-------- Provided information --------

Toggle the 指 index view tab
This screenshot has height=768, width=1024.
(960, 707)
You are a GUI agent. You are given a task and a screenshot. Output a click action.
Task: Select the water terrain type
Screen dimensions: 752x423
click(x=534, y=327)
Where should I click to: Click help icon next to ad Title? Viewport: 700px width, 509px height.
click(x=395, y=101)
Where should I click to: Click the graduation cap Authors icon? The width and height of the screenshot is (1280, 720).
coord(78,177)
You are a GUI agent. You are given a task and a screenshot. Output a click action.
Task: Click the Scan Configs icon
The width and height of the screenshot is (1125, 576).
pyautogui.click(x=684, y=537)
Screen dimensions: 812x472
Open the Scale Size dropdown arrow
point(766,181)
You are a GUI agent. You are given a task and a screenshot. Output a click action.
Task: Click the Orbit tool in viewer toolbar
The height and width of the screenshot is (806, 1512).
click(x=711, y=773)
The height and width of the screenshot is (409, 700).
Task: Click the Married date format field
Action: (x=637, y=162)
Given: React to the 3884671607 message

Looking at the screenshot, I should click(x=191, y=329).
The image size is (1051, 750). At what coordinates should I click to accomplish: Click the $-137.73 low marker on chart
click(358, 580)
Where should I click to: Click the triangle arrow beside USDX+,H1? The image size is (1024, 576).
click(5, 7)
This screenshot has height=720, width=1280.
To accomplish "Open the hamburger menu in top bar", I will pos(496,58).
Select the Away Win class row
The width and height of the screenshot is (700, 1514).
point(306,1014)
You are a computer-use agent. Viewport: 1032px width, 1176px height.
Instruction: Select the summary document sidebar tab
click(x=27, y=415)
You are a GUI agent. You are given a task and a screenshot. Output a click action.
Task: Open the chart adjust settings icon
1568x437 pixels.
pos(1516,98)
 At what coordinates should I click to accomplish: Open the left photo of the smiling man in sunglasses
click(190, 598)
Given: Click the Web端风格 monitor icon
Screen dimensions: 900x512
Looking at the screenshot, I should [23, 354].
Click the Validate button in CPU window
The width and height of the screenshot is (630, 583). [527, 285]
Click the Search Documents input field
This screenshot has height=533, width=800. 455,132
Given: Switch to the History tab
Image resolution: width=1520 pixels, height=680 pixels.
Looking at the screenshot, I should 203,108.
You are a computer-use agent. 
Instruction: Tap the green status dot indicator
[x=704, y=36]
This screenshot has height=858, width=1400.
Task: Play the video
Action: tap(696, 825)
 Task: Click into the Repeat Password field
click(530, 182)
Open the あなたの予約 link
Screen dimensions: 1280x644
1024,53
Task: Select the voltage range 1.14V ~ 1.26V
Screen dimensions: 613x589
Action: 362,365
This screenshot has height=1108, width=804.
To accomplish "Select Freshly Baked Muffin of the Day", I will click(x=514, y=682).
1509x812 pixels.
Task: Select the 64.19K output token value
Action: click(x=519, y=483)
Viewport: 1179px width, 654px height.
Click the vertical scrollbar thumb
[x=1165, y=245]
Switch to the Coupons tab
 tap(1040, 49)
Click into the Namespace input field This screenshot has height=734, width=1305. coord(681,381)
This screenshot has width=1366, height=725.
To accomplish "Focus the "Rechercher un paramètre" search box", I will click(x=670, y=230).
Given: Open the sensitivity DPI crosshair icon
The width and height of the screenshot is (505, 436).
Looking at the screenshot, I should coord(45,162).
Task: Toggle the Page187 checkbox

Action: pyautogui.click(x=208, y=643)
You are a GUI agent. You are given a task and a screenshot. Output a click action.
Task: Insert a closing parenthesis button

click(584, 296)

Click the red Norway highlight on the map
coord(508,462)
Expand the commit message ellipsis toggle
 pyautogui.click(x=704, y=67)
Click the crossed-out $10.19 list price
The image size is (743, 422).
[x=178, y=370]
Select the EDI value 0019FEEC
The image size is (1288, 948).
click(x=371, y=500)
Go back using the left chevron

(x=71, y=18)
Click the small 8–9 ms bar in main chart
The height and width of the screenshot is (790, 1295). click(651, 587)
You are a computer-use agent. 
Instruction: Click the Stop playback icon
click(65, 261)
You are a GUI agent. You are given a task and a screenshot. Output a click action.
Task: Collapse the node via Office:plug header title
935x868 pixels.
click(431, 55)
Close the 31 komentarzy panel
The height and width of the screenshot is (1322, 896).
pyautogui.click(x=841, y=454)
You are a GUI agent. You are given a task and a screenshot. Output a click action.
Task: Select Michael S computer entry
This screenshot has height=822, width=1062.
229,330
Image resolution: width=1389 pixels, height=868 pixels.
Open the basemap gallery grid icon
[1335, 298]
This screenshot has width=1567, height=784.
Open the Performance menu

--------

• **Problem to solve**:
Beginning with the line that has "Image resolution: width=1389", set down each line through the last one above, exactly, and nothing else.

• **Written response**:
Image resolution: width=1389 pixels, height=868 pixels.
Open the basemap gallery grid icon
[1335, 298]
This screenshot has width=1567, height=784.
Open the Performance menu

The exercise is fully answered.